A time tunnel effect is displayed at Guizhou province's big data demonstration center in Guiyang. (Photo/Xinhua)
Provincial Party chief says data-based growth integrated with real economy
Mountainous Guizhou province has become a magnet for investment after recently eradicating some of the country's most entrenched poverty and embarking on a greener development path, its Party chief said on Thursday.
All the 9.23 million poor people in rural parts of the province in 2012 had shaken off that plight by the end of last year, with almost 2 million of them moved out of isolated mountain villages, Shen Yiqin, Guizhou's Party secretary, told a news conference in Beijing.
She said the province's GDP reached 1.78 trillion yuan ($276 billion) last year, placing it 20th out of 31 provincial-level regions, up from 26th nine years ago.
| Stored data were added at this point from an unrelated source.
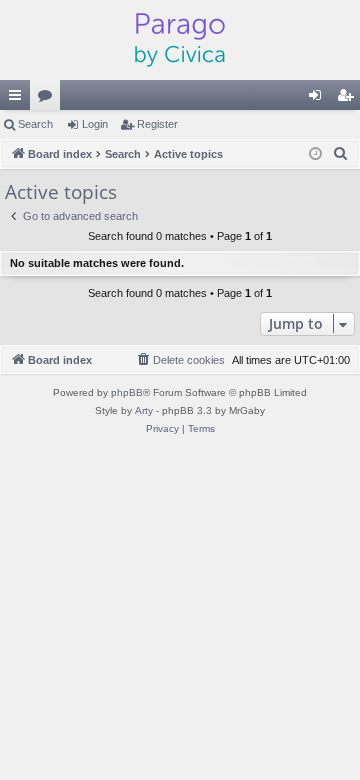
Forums (49, 99)
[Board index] (180, 40)
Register (157, 124)
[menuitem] (341, 154)
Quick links (19, 99)
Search (35, 124)
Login (95, 124)
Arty (144, 410)
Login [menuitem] (319, 99)
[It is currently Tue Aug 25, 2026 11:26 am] (315, 154)
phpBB (127, 392)
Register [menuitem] (349, 99)
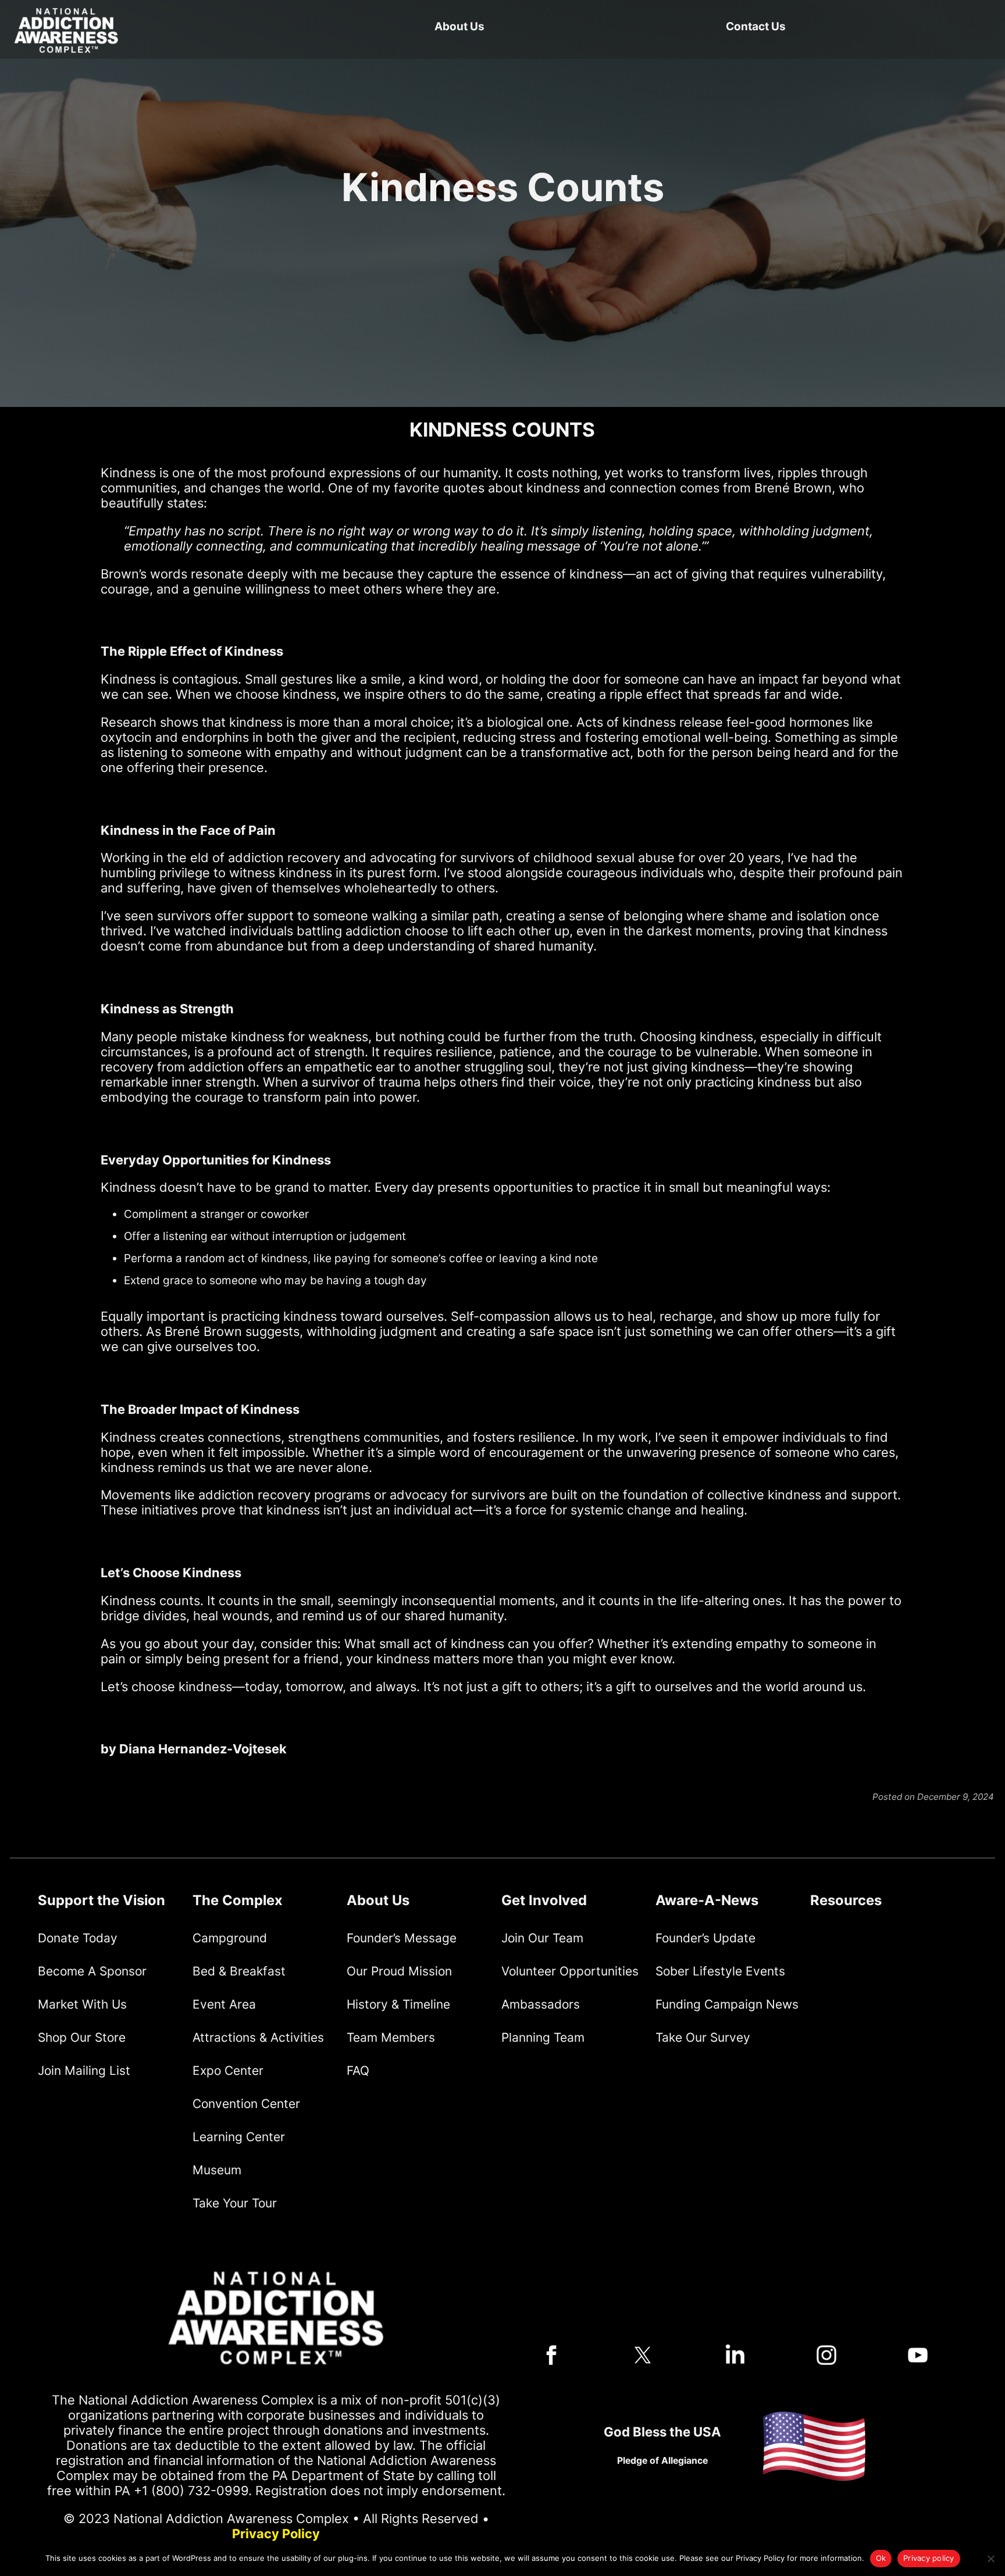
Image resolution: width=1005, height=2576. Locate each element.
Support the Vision (101, 1900)
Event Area (224, 2004)
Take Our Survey (702, 2037)
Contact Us (756, 26)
Its per capita GDP climbed from last place to 25th over the same period.
"Today's Guizhou has ripped off the poverty label attached to it for thousands of years and is marching toward common prosperity," Shen said.
Underpinning the progress has been the rapid expansion of infrastructure such as roads and bridges.
Shen said the province was a front-runner among western regions in bringing highways to all its counties and now has a sprawling high-speed railway network connecting it to major city clusters around Beijing, Shanghai, Chongqing and Guangzhou, Guangdong province.
The province's expressway network now extends more than 7,600 kilometers, and it is home to more than half of the world's highest bridges.
The developments have given it an advantageous position in opening up to the outside, Shen said.
Guiyang, the provincial capital-where tech firm Apple stores its Chinese user data-has in recent years become home to some world-class data storage centers, bolstering the local economy.
Shen said data-based growth has achieved "profound integration" with the province's real economy.
Lu Yongzheng, head of the province's publicity department, said Guizhou has attracted investments from 26 foreign enterprises that rank among the world's top 500 companies.
He added that while protecting data security and privacy, the provincial authorities will also open up public data in an effort to promote the development of the data industry.
Lu said the province will continue to protect user data and privacy "as it has always done", and has invited domestic and foreign enterprises to "sail the blue sea of data", share the data dividend and together build a community of shared future for humanity.
The province rolled out the nation's first local law on big data administration in 2016, and has unveiled other regulations governing data collection, sharing and security, he said.